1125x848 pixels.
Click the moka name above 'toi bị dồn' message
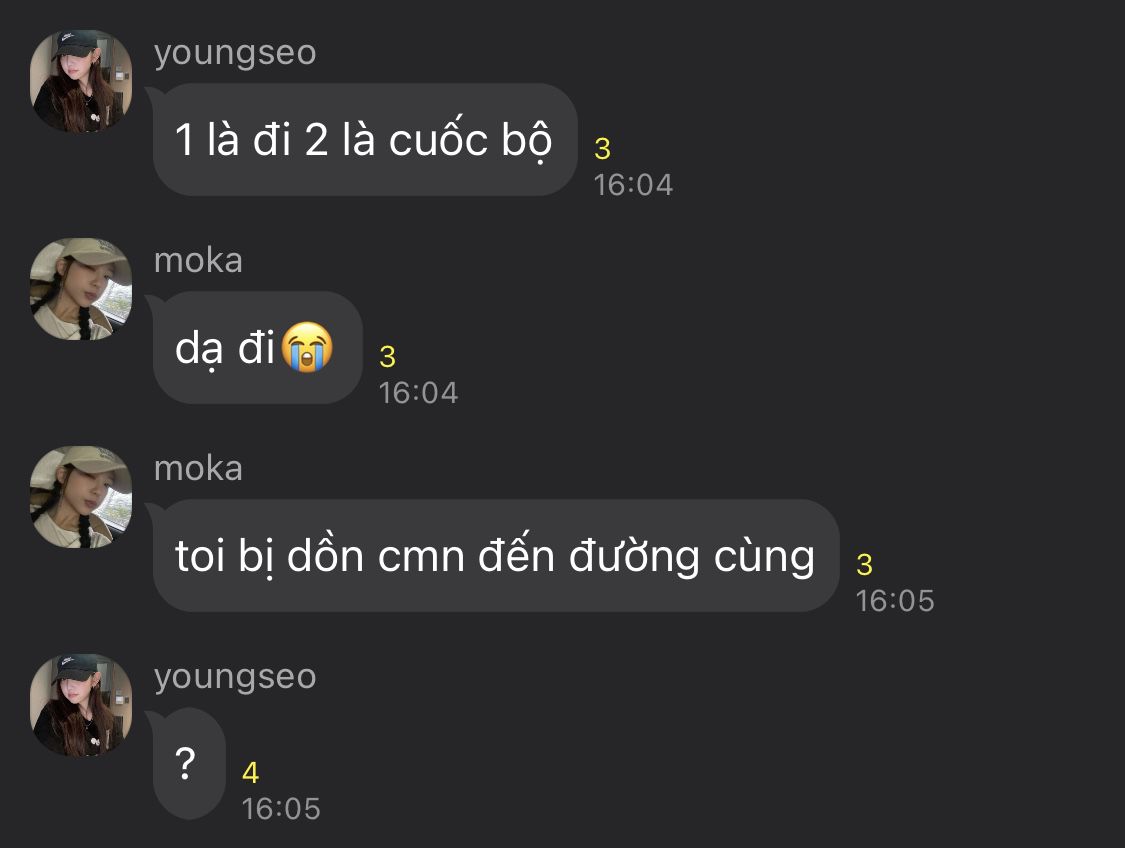pyautogui.click(x=198, y=468)
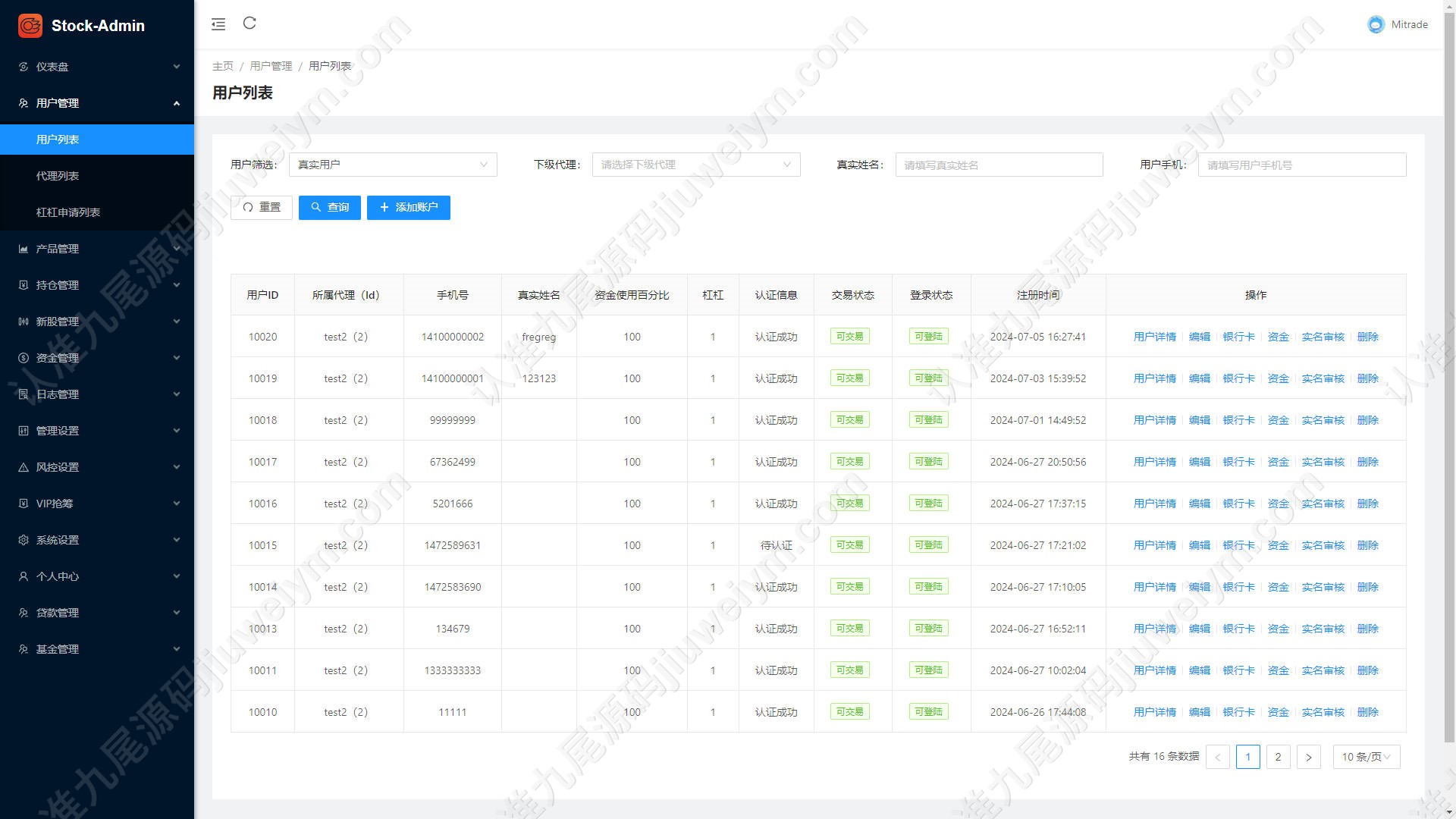Focus the 真实姓名 input field
This screenshot has width=1456, height=819.
(999, 165)
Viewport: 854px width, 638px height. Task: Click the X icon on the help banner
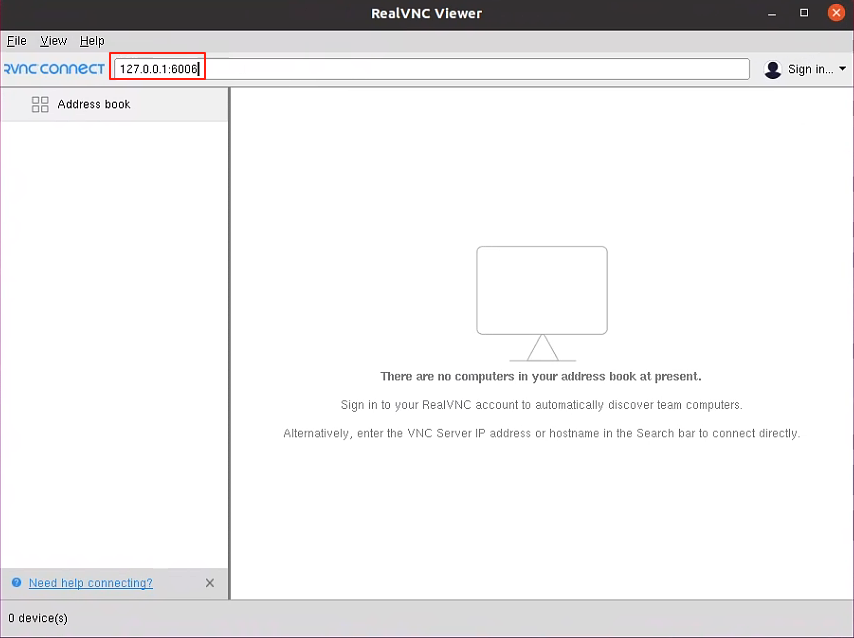tap(210, 583)
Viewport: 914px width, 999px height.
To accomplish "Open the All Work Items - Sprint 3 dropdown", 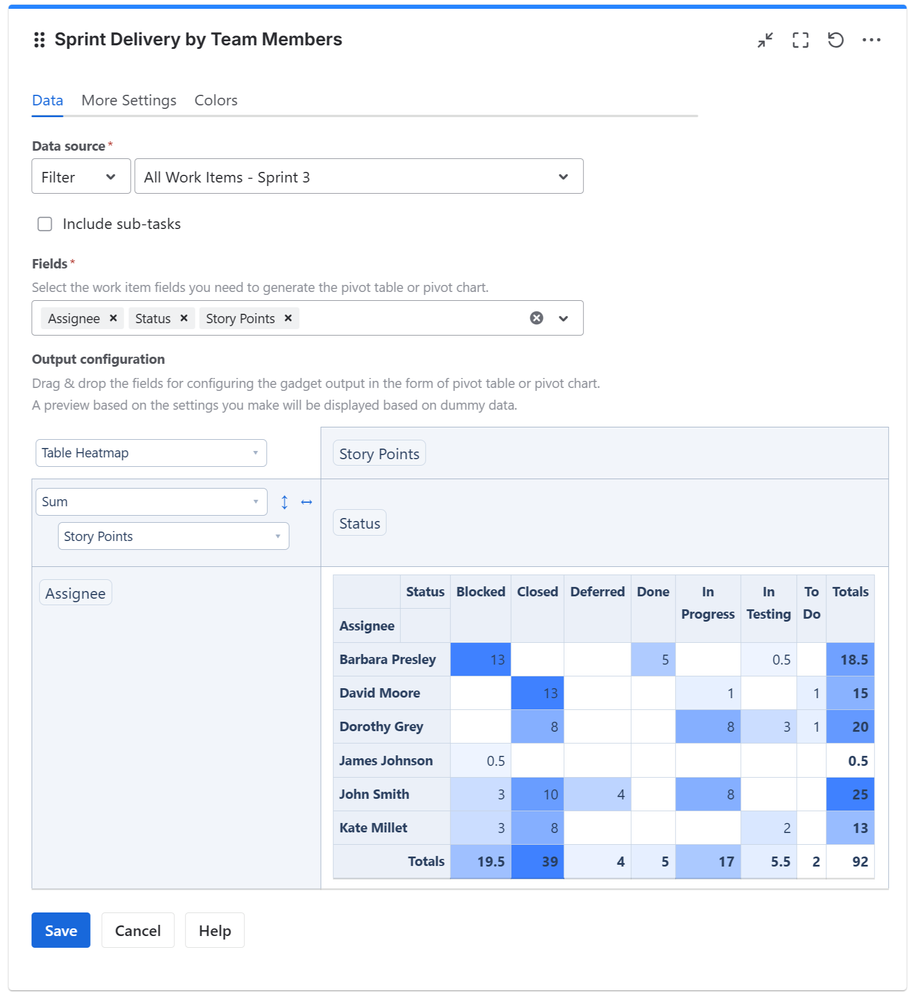I will (358, 176).
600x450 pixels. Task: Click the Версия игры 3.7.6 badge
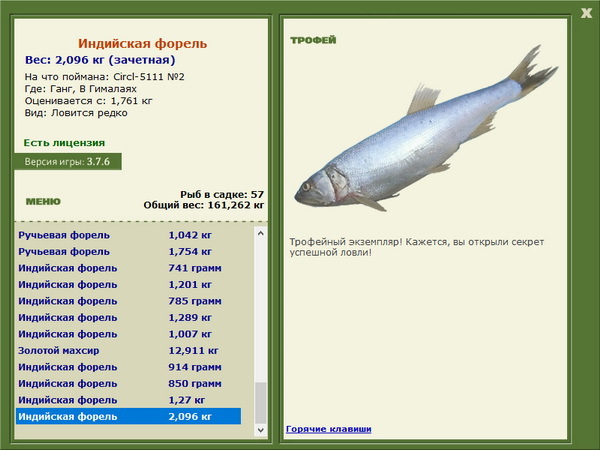pos(67,161)
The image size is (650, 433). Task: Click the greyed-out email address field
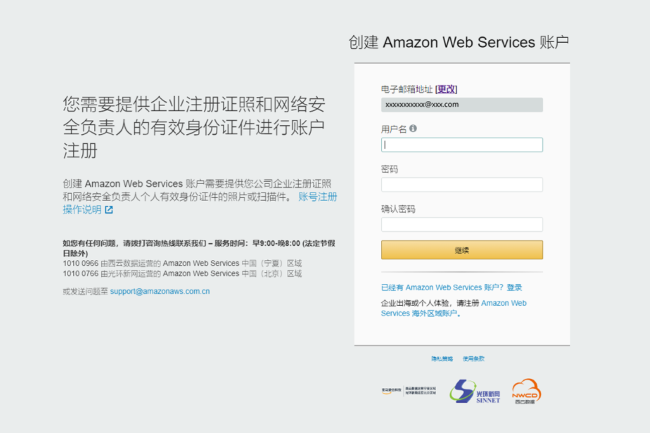461,104
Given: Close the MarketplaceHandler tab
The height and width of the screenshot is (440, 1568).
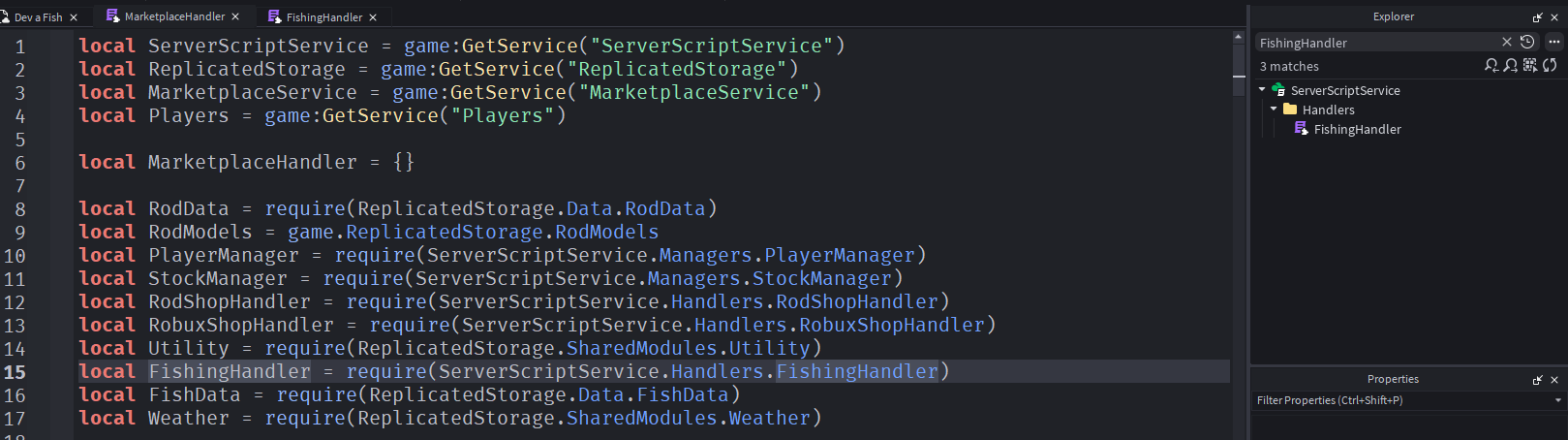Looking at the screenshot, I should coord(235,17).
◆ ◆ ◆ ◆ ◆ ◆ ◆
WHAT NEEDS TO BE DONE: In the listing above, find the line with "Click the moka" and the line with "Viewport: 914px width, 999px height.". Copy exactly those two and every line between, without the pictures.

ANSWER SPACE:
Click the moka name above 'toi bị dồn' message
pyautogui.click(x=198, y=468)
Focus the 真实姓名 input field
This screenshot has width=1456, height=819.
(999, 165)
Viewport: 854px width, 638px height. Task: Click the X icon on the help banner
tap(210, 583)
Viewport: 914px width, 999px height.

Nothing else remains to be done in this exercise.